WORK TO COMPLETE =>
Among the lines below, how many have the string "Task" in them? Only the number is wanted.

=====

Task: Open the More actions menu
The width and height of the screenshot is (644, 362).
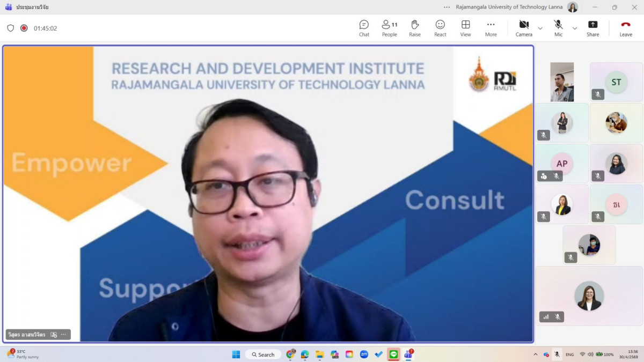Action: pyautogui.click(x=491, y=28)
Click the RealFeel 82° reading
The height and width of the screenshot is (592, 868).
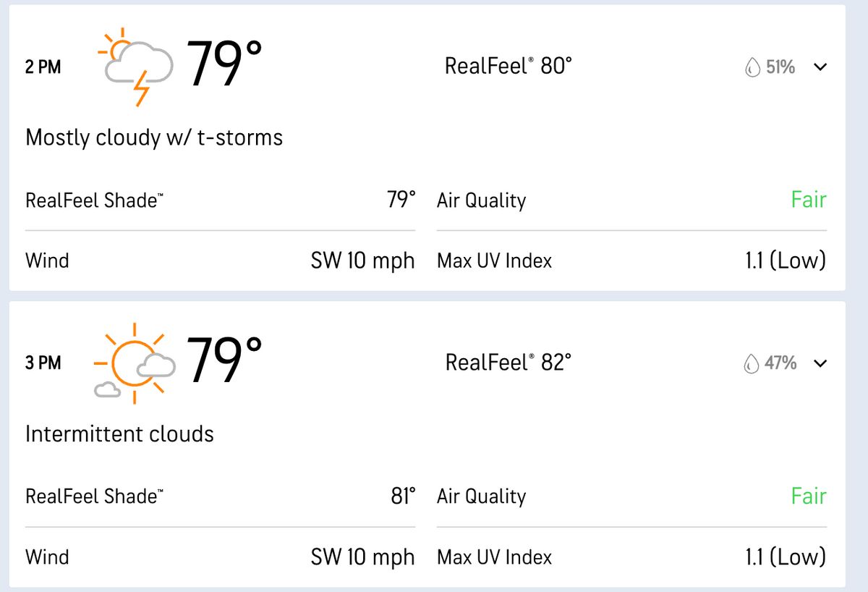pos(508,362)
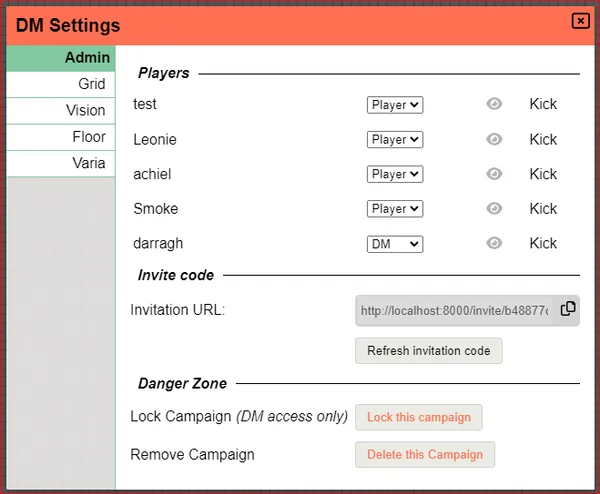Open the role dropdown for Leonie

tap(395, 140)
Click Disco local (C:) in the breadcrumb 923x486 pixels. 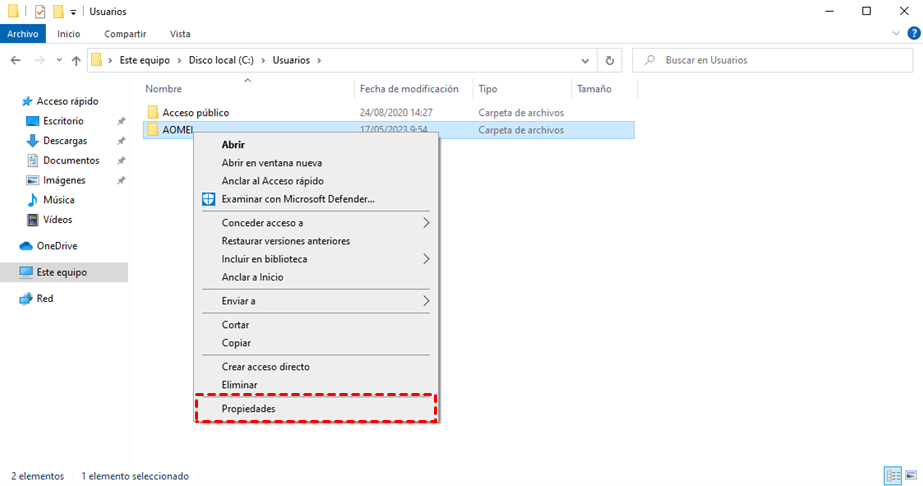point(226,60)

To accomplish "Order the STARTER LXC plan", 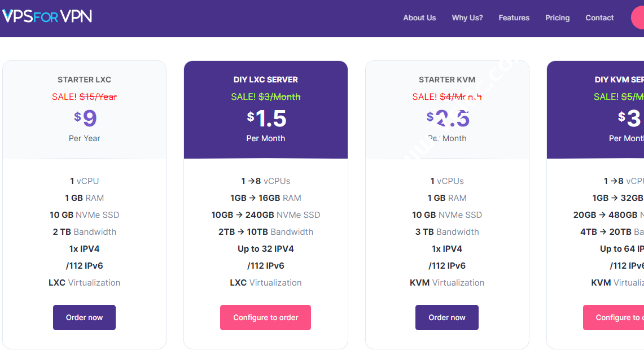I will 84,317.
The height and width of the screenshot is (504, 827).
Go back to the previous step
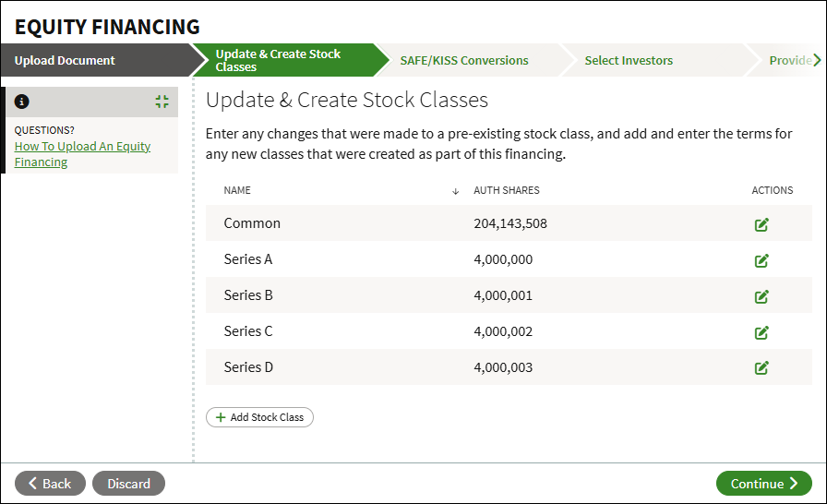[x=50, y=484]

=====

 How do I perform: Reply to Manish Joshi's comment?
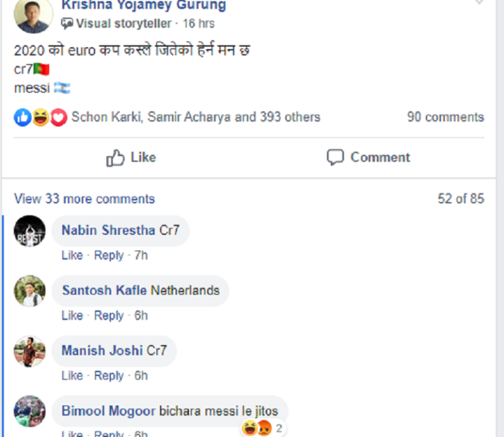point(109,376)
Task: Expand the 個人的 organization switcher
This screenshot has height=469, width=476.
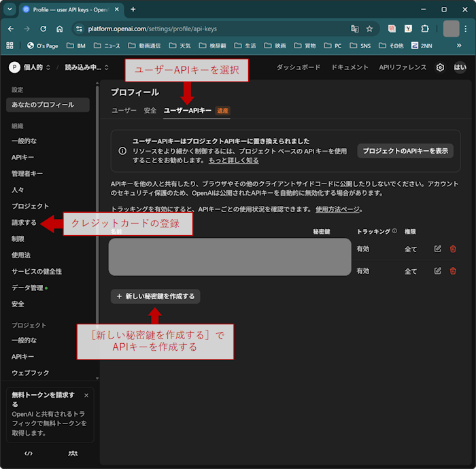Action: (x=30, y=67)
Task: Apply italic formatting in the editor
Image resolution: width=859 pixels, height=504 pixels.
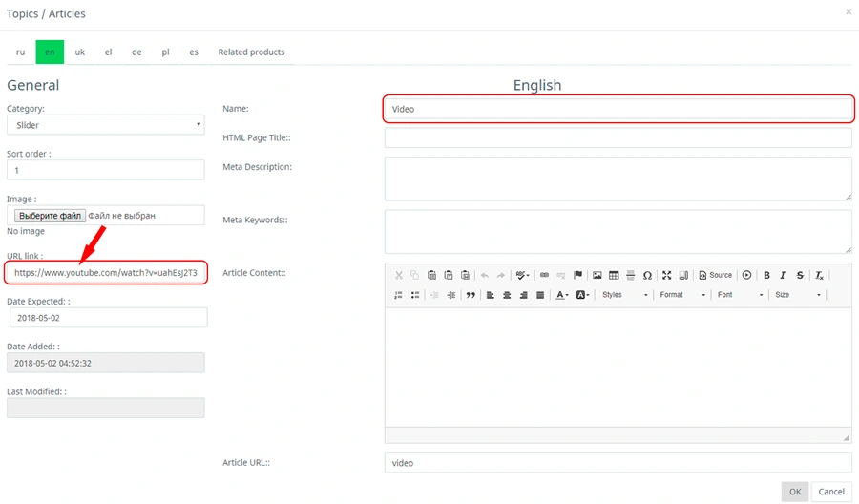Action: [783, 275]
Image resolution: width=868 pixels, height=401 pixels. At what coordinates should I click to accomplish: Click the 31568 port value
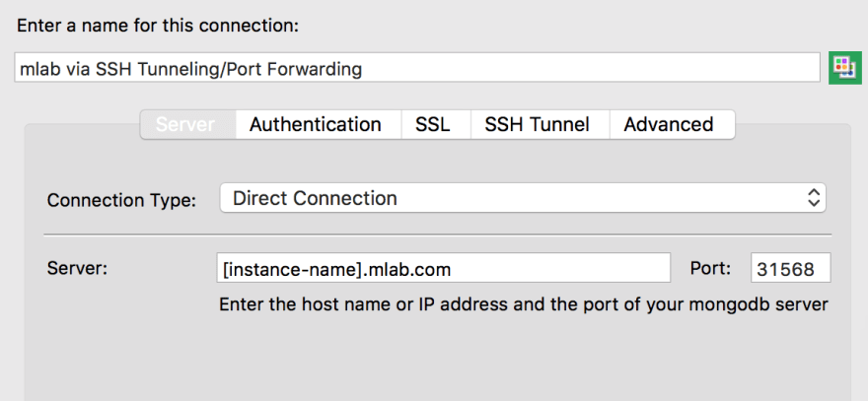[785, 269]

=====

WRITTEN REPLY =>
3